Writings On The Wall - June Thru July 2014

"I'd have stopped writing years ago if it were for the money." --Paulo Coelho                             Link To Blog Archive here.

I'm Back

I'm Back

I'm back. Been busy, but I didn’t get as much writing done as I hoped.

Nevertheless, Man Friday still posted his messages in a bottle on the “Your Man Friday’s Ideas” website and emailed his Ideas to subscribers. Here are all the postings since the beginning of June through today.


2014-05-30 Your Man Friday’s Ideas: Food Porn

http://kenstange.com/yourmanfriday/?p=1692


2014-06-06 Your Man Friday’s Ideas: Ignorance and Stupidity

http://kenstange.com/yourmanfriday/?p=1687


2014-06-13 Your Man Friday’s Ideas: Creative Rants

http://kenstange.com/yourmanfriday/?p=1701


2014-06-20 Your Man Friday’s Ideas: Before Safety Was Invented

http://kenstange.com/yourmanfriday/?p=1708


2014-06-27 Your Man Friday’s Ideas: Huge And Interesting

http://kenstange.com/yourmanfriday/?p=1719


2014-07-04 Your Man Friday’s Ideas: The Mother Of Invention

http://kenstange.com/yourmanfriday/?p=1726


2014-07-11 Your Man Friday’s Ideas: Reading And Reasons

http://kenstange.com/yourmanfriday/?p=1730


2014-07-18 Your Man Friday’s Ideas: Island Isolation 

http://kenstange.com/yourmanfriday/?p=1739 

New Book Out: Explaining Canada

New Book Out: Explaining Canada

Hardly worked on Chicago Days: Growing Up Absurd On The South Side. But some things got accomplished.

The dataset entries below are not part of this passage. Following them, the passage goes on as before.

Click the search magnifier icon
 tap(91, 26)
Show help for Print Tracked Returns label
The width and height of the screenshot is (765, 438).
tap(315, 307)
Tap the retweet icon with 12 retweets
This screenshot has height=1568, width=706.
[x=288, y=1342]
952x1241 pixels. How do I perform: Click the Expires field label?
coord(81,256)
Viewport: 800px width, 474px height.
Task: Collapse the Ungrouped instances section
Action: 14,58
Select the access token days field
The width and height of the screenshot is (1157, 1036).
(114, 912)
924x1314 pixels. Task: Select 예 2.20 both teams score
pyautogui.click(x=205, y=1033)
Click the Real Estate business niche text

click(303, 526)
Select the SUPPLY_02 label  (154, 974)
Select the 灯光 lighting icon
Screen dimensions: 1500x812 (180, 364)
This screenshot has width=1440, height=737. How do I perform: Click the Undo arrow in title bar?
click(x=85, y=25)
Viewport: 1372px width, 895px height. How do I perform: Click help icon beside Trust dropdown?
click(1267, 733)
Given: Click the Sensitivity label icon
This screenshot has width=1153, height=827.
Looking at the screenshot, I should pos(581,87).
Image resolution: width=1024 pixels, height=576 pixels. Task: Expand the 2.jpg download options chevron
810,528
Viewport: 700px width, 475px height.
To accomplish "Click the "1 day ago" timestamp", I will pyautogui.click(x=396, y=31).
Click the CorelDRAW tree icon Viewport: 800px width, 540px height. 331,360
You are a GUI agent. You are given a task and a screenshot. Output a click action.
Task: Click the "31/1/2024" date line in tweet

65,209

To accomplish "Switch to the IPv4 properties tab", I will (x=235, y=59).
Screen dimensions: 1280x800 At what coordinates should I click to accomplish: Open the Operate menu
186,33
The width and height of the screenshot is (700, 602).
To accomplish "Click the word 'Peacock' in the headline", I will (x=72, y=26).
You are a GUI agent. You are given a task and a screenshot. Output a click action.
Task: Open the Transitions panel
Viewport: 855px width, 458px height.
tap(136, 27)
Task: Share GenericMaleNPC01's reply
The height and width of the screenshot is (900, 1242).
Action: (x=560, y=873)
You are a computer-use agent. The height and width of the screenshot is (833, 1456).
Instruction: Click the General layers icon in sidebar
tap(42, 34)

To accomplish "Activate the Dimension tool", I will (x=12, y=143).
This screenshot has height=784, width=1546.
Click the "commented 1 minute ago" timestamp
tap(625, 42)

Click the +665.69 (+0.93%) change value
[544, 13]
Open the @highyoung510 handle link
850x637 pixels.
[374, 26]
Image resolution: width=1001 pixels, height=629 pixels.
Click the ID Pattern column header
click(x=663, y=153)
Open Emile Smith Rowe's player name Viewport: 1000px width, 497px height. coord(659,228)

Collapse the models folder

Participated in a Writers’ Union reading in Rutherglen. Then went on the 'road': First to the Writers’ Union AGM in St. John's, Newfoundland, and then for bit of a holiday in the Maritimes. Shortly after returning I joined James Deahl and some southern Ontario poets for an Acorn/Souster commemorative reading at Gulliver’s Books here in North Bay.

But my major, personal news is that Explaining Canada: A Primer For Yanks has made it into print!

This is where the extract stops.